先の見えない状況の中、苦渋の決断を下したものの、その後少しずつ立て直しの兆しが見え始めます。
金田
「立て直しの見込みもなかったし、仕事もできない状況でしたから、サポートスズの解散もやむを得ない判断でした。でもその後、関口くんが休眠預金獲得に向けて動いてくれて。ヤッサープロジェクトの中でサポートスズとしてできることがあるかもしれないと考え始めて、徐々に立て直しの目処が立ってきました。それから、戻れるメンバーには戻ってもらおうという話になっていきました」
関口
「最初は、ヤッサープロジェクトを立ち上げても、活動は手探り状態。だから、相談されたことに対しては、できるだけ対応していこうと思ってました。あるとき、市長と金田さんが『サポートスズの子たちが心配だ』とポロっと話してたんですよね。サポートスズのメンバーは移住者がほとんどなので、仕事がなければ珠洲を出て行かざるを得ない。そこで、新潟の大地の芸術祭で受け入れをしてもらい、一定期間の収入をカバーしたんですよね。その間に休眠預金を獲得することができて、サポートスズの立て直しに向けて動くことができた。休眠預金のことを教えてくれたのは、2023年の芸術祭を見に来ていた経済同友会のつながりなんだけど、これも芸術祭の縁ですね」
金田
「休眠預金の獲得が決まってから、関口くんにはサポートスズの理事になってもらい、正式に支えてもらう体制に変えていきましたね」
西海
「私は震災当日、珠洲で被災して、1月10日までは珠洲にいましたが、その後3月頃まで実家の北海道に戻っていました。北海道では普通の生活をしていましたが、ニュースやSNSで珠洲の様子を見るたび、避難所で生活している人たちの姿が気になって。離れているのも辛かったですね。4月になってようやく『戻ろう』と思い立ち、珠洲に帰りました。そのとき、ひどい光景を覚悟していたのに、桜や花がたくさん咲いていて。それを見たら『珠洲で何か自分にできることを探そう』と思えました。ヤッサープロジェクトに声をかけてもらったのは、その頃でしたね」
関口
「西海さんが戻ってくることは、大きな出来事でした。
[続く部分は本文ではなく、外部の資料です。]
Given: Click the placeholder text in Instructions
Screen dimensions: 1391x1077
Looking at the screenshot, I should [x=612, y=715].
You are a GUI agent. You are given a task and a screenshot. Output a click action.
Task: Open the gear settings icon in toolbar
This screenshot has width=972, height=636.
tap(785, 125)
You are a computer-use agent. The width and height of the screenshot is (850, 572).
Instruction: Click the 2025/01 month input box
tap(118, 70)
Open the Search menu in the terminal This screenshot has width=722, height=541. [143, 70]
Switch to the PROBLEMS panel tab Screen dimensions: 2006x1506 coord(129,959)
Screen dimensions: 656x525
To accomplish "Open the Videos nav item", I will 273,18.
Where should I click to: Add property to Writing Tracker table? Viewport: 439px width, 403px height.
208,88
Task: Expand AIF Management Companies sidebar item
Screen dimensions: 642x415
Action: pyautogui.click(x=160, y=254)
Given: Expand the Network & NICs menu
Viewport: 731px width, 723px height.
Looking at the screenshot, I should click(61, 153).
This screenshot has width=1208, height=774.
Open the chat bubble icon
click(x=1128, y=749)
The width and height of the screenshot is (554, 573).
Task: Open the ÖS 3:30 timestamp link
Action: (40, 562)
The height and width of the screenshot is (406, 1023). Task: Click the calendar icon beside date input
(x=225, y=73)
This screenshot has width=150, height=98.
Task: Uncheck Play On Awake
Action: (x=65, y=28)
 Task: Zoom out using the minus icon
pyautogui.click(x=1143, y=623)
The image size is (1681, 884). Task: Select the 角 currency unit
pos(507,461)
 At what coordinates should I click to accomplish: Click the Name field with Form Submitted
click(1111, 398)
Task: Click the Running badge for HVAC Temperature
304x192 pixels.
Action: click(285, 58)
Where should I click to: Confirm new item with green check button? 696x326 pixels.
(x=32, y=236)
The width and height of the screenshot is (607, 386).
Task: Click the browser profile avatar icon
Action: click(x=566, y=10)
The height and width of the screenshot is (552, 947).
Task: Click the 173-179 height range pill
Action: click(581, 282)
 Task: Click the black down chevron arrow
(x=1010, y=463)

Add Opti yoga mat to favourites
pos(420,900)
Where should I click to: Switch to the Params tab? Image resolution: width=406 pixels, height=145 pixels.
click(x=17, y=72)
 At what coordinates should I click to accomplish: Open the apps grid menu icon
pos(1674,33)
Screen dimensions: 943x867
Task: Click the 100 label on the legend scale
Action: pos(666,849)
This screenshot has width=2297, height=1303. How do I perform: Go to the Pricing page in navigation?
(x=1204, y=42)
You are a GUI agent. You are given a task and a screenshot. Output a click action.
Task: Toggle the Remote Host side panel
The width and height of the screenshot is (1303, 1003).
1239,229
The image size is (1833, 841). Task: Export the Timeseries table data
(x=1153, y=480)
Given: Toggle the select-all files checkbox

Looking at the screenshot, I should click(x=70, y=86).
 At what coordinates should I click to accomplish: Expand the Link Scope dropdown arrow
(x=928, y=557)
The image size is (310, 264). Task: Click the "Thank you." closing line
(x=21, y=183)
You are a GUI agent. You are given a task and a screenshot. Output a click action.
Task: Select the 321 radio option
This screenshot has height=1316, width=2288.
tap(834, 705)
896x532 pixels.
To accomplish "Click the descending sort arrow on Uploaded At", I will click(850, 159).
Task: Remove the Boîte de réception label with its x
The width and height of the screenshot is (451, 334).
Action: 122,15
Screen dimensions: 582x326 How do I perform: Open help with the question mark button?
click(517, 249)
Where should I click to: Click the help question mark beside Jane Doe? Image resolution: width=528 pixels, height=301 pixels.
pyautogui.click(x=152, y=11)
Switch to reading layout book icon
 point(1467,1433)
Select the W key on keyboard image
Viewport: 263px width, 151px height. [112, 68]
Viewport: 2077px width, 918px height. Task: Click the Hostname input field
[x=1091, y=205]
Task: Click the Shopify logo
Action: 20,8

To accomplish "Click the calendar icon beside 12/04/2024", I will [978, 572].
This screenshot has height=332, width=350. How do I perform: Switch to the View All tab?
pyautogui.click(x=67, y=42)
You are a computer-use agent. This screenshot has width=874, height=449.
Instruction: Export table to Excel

報道では伝わってこない珠洲をどう伝えていけるか思案していたので、西海さんが現地にいれば、映像や写真で伝えていけるなと思いました」
西海
「メディアで見る珠洲と、自分の目で見る珠洲のギャップを強く感じた瞬間が2度ありました。1月10日に珠洲を出て金沢のホテルに泊まったとき、テレビのニュースでドローン映像を見て、自分がいた場所だと思えないくらいの衝撃を受けました。それから3ヶ月間は、北海道でニュースを見ながら、『もう珠洲に帰れないかもしれない』と思う日々でした。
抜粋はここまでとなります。